Top of Records to use

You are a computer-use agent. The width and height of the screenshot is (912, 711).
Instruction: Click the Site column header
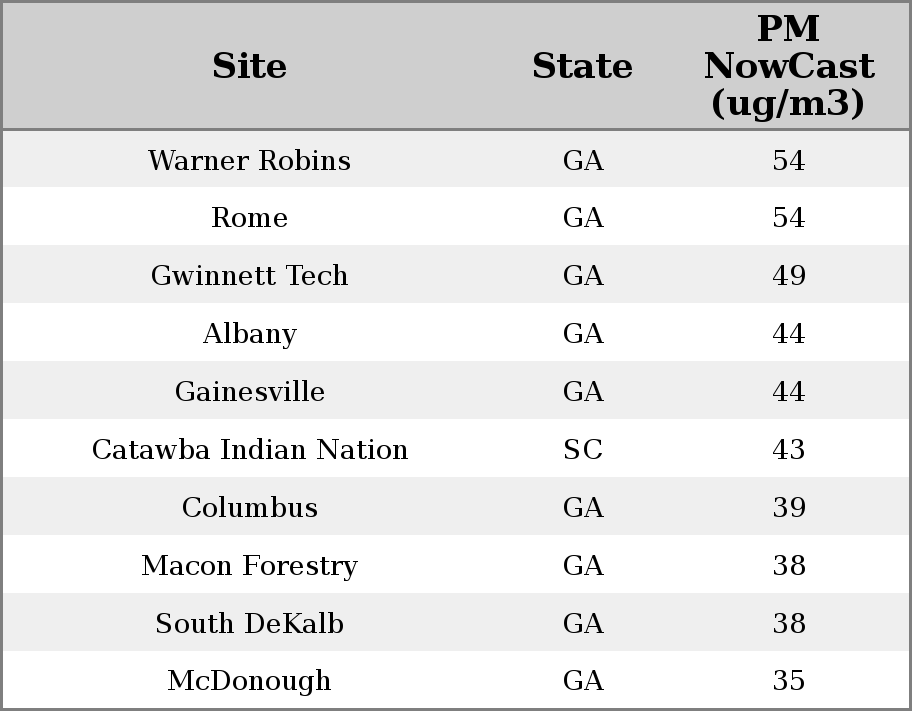coord(249,66)
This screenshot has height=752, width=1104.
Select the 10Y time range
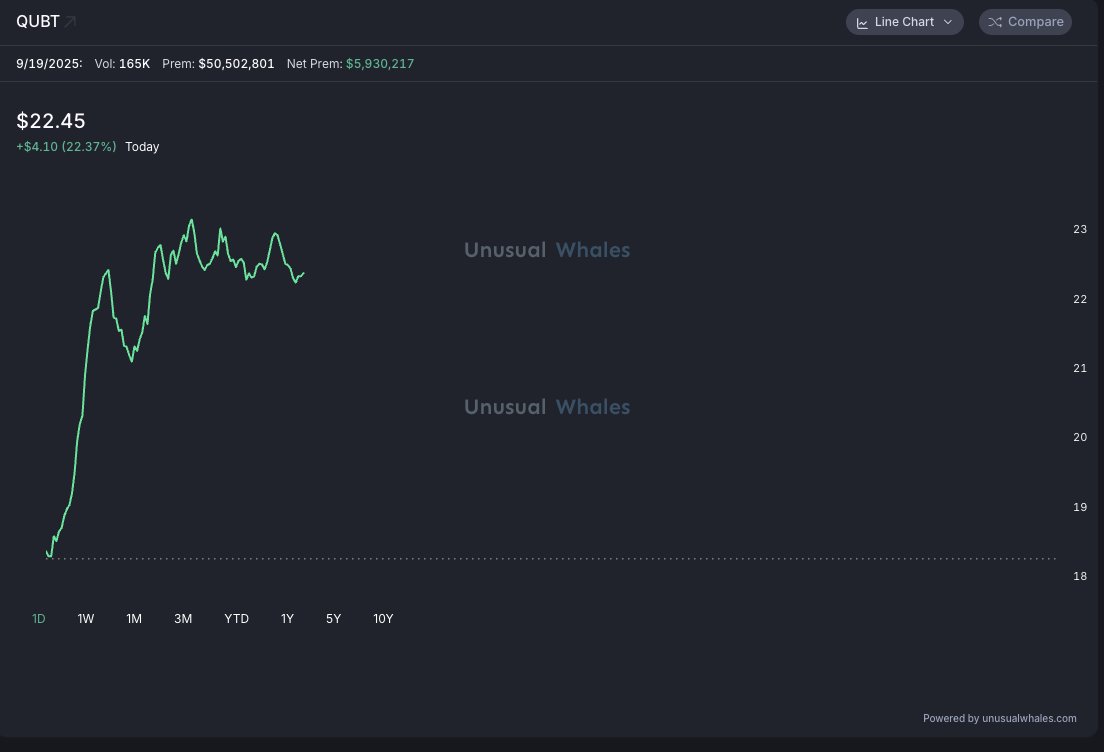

Bottom of Records to use

Nothing is needed beyond an exact transcription of the lines from the one containing "Instruction: Click the Site column header" to the end of the entries above, with the pictures omitted.

Instruction: Click the Site column header
coord(249,66)
This screenshot has height=752, width=1104.
Select the 10Y time range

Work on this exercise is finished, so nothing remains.